En eso se descorrió la cortina del fondo, la medium vestida para la ocasión con largo vestido negro, profusión de collares y pulseras, anillos en todos los dedos y un tercer ojo pintado en medio de la frente hizo su entrada dramática. “Si no estuviera tan cagado en las patas me reiría de todo esto… como la está empaquetando a la viuda… hay gente que no sabe en qué tirar la plata, falta la bola de cristal y estamos todos”, pensó Roberto mientras ofrecía su brazo a Amanda para encaminarla al recinto recién revelado.

La atmósfera era opresiva, la luz escasísima provenía de una única vela. Doña Blanca en evidente trance o actuación fenomenal los invitó a sentarse a la mesa de tres patas.

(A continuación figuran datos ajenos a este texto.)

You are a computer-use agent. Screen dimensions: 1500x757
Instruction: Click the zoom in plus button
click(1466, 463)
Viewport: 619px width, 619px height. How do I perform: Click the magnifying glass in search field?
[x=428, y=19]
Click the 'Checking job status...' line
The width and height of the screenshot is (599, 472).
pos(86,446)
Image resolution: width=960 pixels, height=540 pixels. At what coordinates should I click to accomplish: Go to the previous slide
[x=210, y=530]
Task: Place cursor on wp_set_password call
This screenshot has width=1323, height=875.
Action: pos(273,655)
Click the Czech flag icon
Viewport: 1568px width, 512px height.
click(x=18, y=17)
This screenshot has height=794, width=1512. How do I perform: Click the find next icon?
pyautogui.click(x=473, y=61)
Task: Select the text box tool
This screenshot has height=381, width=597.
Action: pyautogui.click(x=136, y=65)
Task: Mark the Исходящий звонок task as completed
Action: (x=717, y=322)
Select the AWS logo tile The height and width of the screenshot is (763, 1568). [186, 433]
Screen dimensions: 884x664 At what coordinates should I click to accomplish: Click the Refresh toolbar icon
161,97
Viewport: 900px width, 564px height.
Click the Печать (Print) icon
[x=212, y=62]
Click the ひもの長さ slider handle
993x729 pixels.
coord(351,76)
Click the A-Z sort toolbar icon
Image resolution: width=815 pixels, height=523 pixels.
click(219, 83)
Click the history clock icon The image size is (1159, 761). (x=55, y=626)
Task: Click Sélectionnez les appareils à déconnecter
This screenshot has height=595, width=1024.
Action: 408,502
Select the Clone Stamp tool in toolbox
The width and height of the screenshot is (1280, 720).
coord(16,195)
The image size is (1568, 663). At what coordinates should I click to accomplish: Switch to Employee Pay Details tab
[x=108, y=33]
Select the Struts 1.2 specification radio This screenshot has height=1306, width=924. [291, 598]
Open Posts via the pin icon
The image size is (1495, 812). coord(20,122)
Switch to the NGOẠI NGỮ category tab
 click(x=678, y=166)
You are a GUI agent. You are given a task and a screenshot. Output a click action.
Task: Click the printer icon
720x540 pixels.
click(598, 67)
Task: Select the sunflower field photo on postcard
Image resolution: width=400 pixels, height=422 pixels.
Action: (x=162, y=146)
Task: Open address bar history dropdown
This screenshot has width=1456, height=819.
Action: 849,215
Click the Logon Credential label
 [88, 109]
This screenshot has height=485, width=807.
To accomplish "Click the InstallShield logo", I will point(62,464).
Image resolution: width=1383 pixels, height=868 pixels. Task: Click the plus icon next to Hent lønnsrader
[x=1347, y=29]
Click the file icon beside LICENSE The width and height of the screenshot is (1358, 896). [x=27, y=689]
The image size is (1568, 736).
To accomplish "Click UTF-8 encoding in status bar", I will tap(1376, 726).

“Tres patas, típico”, fue el último pensamiento de Roberto. El último.

Doña Blanca mascullaba alguna oración, la viuda recorría con la mirada extraviada la oscuridad circundante y Roberto ya no era Roberto… un rayo helado lo había recorrido de norte a sur no más sentarse, Roberto ya no era Roberto, era Torres.

Y Torres habló con la voz de Roberto:
–¿Qué querés Amanda, no te bastó la vida entera que ahora me venís a romper la paciencia después de muerto?
–Ay, Juan, yo no te quiero molestar –balbució la mujer visiblemente asustada, la voz de Torres era casi un trueno– quería saber dónde guardaste los ahorros, dí vuelta la casa y no encontré nada, nunca te gustaron los bancos así que supuse que deben estar bien escondidos.
–¿MIS AHORROS? –aulló Torres– ¡¡¡ESO SÍ QUE NO!!!. La carcajada de ultratumba –que tan bien les sale a los fantasmas– heló la sangre de la viuda, doña Blanca se despatarró y cayó al suelo al tiempo que el antes muerto atravesaba la estancia a zancadas. El portazo anunció su salida.

En la vereda y de saco jaspeado el antes Roberto Meneces y ahora Juan Torres saludó a Darwin Elbio Rodríguez con una elegante inclinación de cabeza.